Github app available for installation
Landing page of PROTECTSUS
Admin dashboard
Finetuned gpt4o model loss/accuracy graph
New Pull Request with Security/Bug fixes
Automated Merged Pull Request
Rejected Pull Request used for Reinforcement Learning and make new PR with user preference fixes
Token compression and multi agent orchestration
Accept Pull Request agent conversation
Pull Request Data for Reinforcement Learning

ProtectSUS Project Description

Overview

In 2024, 90% of tech organizations suffered at least one successful cyberattack, many of which stemmed from preventable human error and misconfiguration. Traditional security scanners flag syntax patterns but miss the logic flaws and edge cases that cause expensive breaches.

ProtectSUS (it protects us from sus) is a multi-agent AI copilot that goes beyond detection to understand vulnerabilities in context and automatically generate fixes. Two specialized agents debate each finding challenging severity, context, and exploitability, while a third synthesizes their analysis into effective summaries. This approach surfaces only genuine threats with context-aware remediation, turning the vulnerability that would've cost $4.5M into a pull request merged before lunch.

What inspires us

As people looking into our own futures in startups and tech and as people who all rely on healthcare systems where record high breaches have patient data at risk, we felt the stakes of poor security tooling personally. We were tired of watching developers drown in false positives from tools that don't understand code context. Alert fatigue isn't just annoying, it's also ridiculously expensive.

When such a high percentage of breaches trace back to human error and the average incident costs adds into the millions, we realized the problem isn't that developers don't care about security, it's that existing tools cry wolf so often that real threats get ignored. We built ProtectSUS because we believe security tooling should work like a trusted senior engineer: challenging assumptions, explaining the "why," and offering solutions, not just dumping a list of maybes and then moving on.

How we built it

Frontend

We used Next.js 14 and TypeScript to build a fast, reliable website.

Login: Users sign in with their GitHub account via NextAuth.js.
Design: Built with Tailwind CSS for a clean "Dark Mode" look that works on phones and desktops.
Features: A dashboard to pick your code, a real-time scanner, and a viewer that highlights exactly where your code is vulnerable.

Backend

The heavy lifting happens in a Python-based system.

AI Agents: Instead of one AI, we use a team of agents (OpenAI, Claude, and Gemini) that work in parallel.
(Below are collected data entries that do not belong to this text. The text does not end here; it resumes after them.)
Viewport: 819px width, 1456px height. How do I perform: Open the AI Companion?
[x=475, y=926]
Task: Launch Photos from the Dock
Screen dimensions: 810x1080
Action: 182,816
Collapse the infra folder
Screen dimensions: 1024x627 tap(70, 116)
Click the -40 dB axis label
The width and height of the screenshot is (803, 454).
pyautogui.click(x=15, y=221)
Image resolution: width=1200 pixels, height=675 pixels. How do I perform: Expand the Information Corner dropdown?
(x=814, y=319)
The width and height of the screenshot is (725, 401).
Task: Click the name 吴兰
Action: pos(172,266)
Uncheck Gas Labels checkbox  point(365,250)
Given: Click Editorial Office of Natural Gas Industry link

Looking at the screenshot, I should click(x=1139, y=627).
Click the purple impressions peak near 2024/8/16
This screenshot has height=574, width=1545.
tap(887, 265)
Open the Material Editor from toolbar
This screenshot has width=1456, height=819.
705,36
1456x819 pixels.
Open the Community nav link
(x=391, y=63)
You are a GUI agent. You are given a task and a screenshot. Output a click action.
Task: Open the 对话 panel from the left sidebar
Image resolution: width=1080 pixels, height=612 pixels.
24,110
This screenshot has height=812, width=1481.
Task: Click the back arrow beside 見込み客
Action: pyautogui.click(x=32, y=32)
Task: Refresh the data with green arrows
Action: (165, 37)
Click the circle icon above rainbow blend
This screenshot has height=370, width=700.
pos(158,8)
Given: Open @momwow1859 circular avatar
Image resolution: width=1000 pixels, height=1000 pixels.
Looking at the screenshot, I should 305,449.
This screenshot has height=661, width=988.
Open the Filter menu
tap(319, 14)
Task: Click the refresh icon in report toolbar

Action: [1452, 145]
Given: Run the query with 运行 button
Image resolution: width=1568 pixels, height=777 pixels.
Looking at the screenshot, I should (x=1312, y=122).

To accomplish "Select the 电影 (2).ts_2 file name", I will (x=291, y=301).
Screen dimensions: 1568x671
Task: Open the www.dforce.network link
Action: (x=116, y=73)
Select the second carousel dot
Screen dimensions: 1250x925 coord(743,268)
One looks for general bugs, another checks your third-party libraries, and a third that summarizes their debate.
Smart Fixing: If a bug is found, our system writes a fix. We use a Machine Learning model that looks at 20 different factors to predict if a human would actually like the fix before we suggest it.
Fine Tuning: We fine-tuned our model using OpenAI API on specific security patterns to ensure consistent and accurate vulnerability detection across different codebases.
Databases: We use MongoDB to store results and also used it as a RAG system, enabling our AI agents to query historical vulnerability patterns and successful fixes to improve their analysis accuracy and recommendations over time.

How the GitHub Integration Works

The app is built to turn "finding a bug" into "fixing a bug" automatically:

Access: You give us permission; we fetch your list of projects.
Clone & Scan: When you commit or create a pull request, our backend clones your code, runs the AI team, and writes code patches.
The Auto-PR: If the AI is confident, it automatically creates a new branch and opens a Pull Request on your GitHub.
Feedback Loop: You can type /approve or /deny on the GitHub PR. If you deny it, the AI reads your feedback, learns what it did wrong, and tries to write a better fix (up to 3 times).

Challenges we ran into

Learning from People: Getting our AI to understand "human feedback" (like a comment on a PR) and turn it into better code was tough.
The "Auth" Headache: Keeping users logged in securely while they moved between the landing page and the dashboard took a lot of fine-tuning.
Agent Arguments: Sometimes our different AI agents disagreed. We had to build logic to make sure they reached a useful conclusion instead of arguing forever.

Accomplishments we're proud of

The "Full Loop": We successfully built a system that finds a bug, writes a fix, and handles your feedback on GitHub without you ever leaving your workflow.
Agent Courtroom: Seeing our "Red Team" and "Blue Team" AI agents argue about code and actually find real bugs was a huge win.
Self-Improving Fixes: Our system doesn't just guess; it uses a "confidence score" to make sure the fixes it suggests are high-quality.

What's next

Instant Audits: Checking your code in a more speedy manner every single time you push to GitHub.
More Language Support: Expanding from specialising in Python and JS to things like Rust and Go.
Better Learning: Upgrading our "approval predictor" so the AI gets smarter the more people use it.